By considering the research findings on the performance of MLR model in this research, the binary logistic regression would like to be recommended for the future research in order to develop the adequate land use change model which is good statistically and spatially. The binary logistic regression would find the best fit model for each land use transition individually by considering unique combination of parameters of each land use transition which involve into its model. Hopefully, the binary logistic regression may produce the conditional probability maps of land use transitions which can cover the whole area or most of the research area, increase the probability values for each projected land use transition, and also narrow the range and data distribution of the probability values of each projected land use transition compared to its actual land use transition.

Another issue considered in this research is about the effects of the predictor variables/parameters of MLR model on the dependent variable which can only be interpreted for direct effects on the dependent variable when the other predictor variables are held constant.
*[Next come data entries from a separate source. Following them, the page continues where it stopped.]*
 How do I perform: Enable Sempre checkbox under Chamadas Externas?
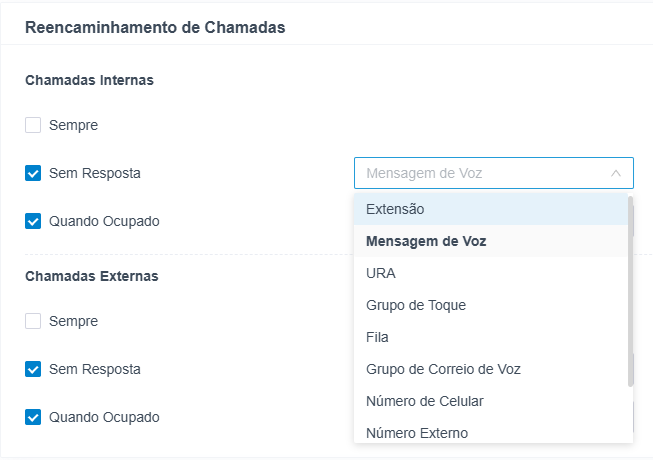point(33,321)
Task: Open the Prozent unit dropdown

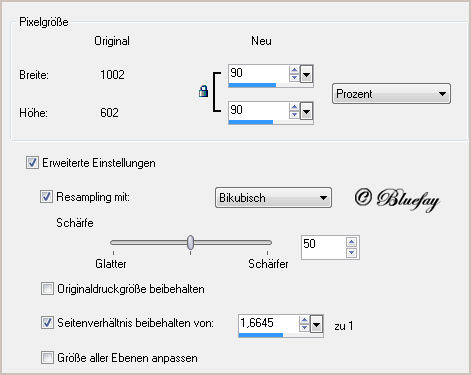Action: point(391,94)
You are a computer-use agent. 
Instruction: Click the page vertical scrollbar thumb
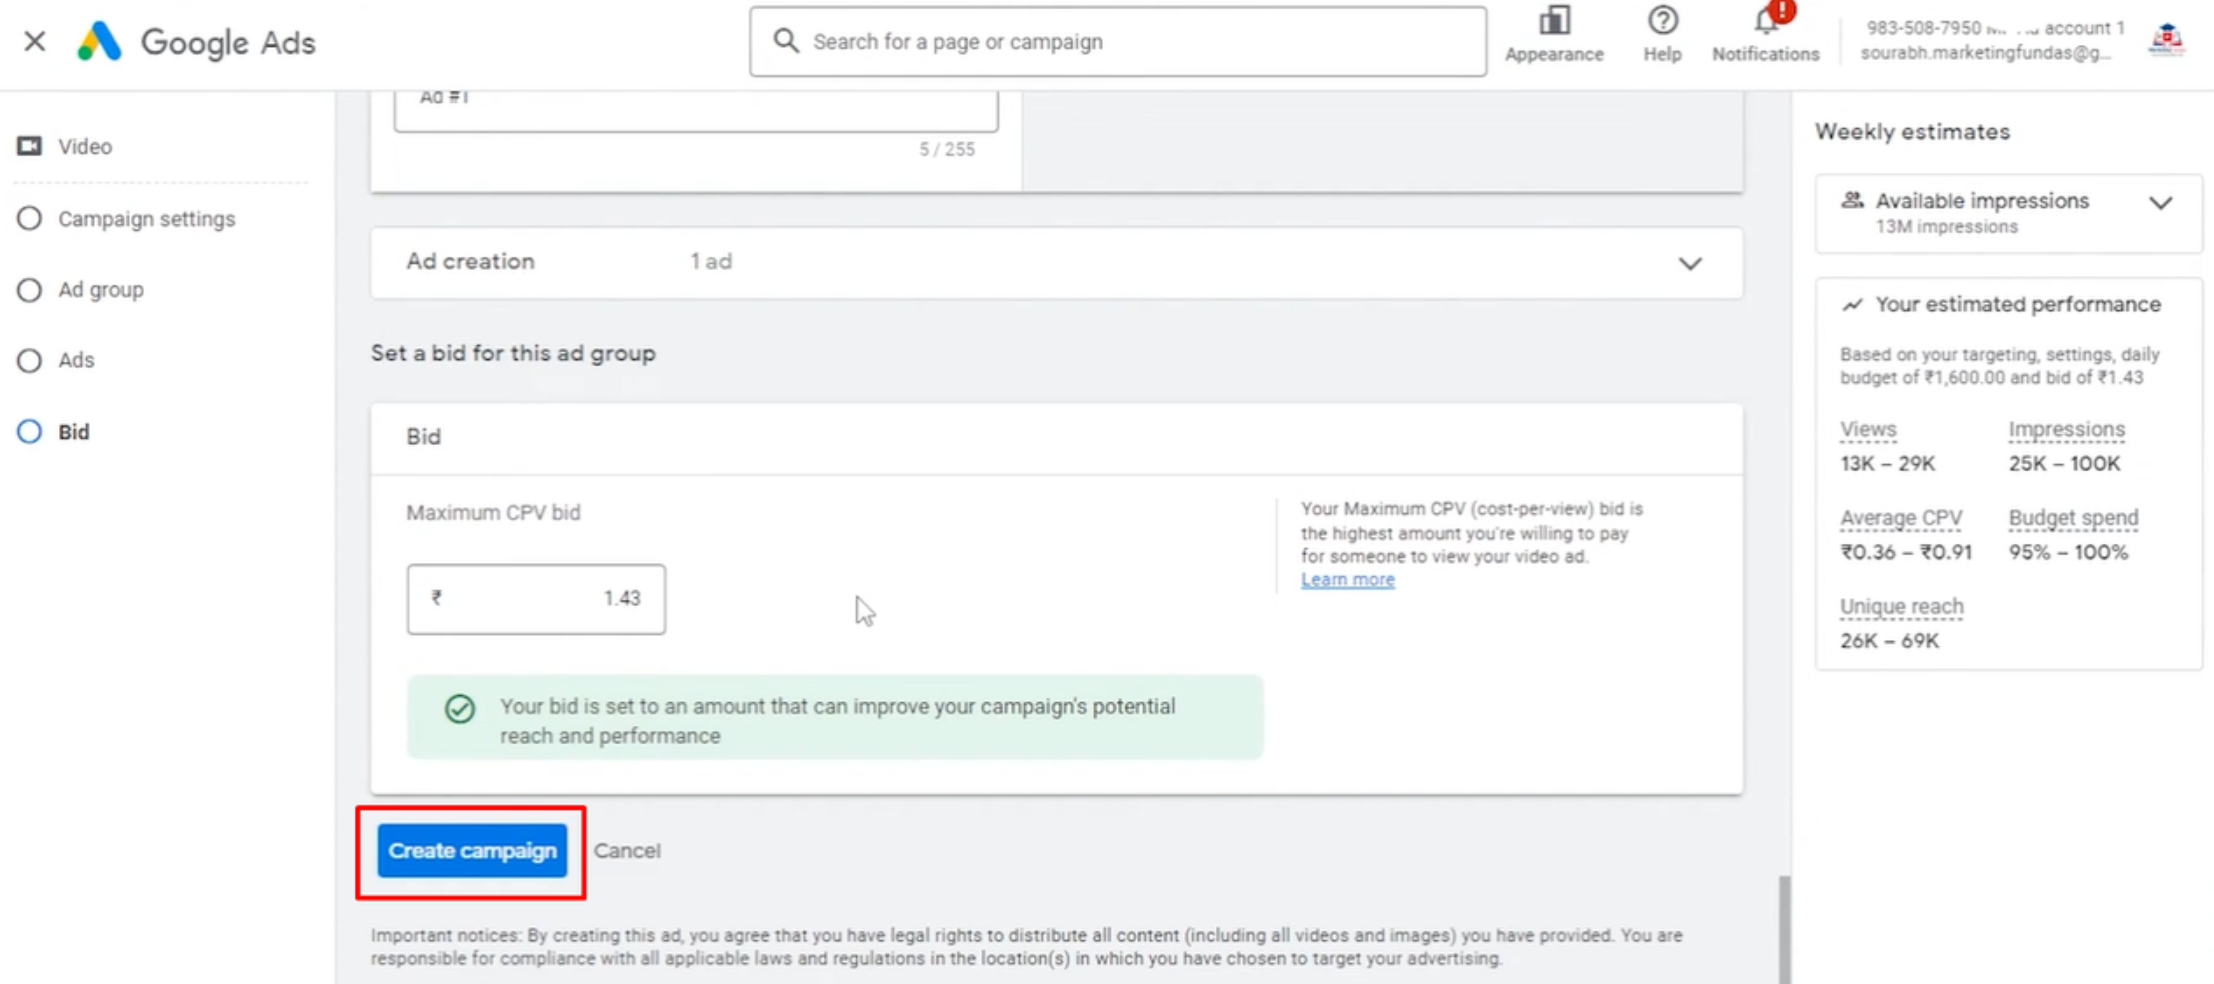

Millington et al. (2007) proposed Hierarchical Partitioning (HP) method might be chosen to address that issue. Hopefully, HP can observe the effects of the predictor variables/parameters to the land use change, both independently and in conjunction with all other variables.

Based on the land use change scheme 2002 – 2008, the situation that should be highlighted and considered by Siak District is the increasing of deforestation probability as one of major land use transitions during 2002 – 2008. This situation was getting bad, since the reforestation was not done significantly and was not also visible as major land use transitions according to the land use change scheme 2005 – 2008. If this situation continues, it is not impossible that the Forest land in Siak District, which the majority is Peatland Forest, will continue to decline and probably in the future will be exhausted and will be replaced by Cropland as the most increasing land use category during 2002 – 2008. Synchronized spatial plans among different administrative levels (national, province, and district) may prevent the undesirable land use change and furthermore may support the sustainable natural resources management in Siak District.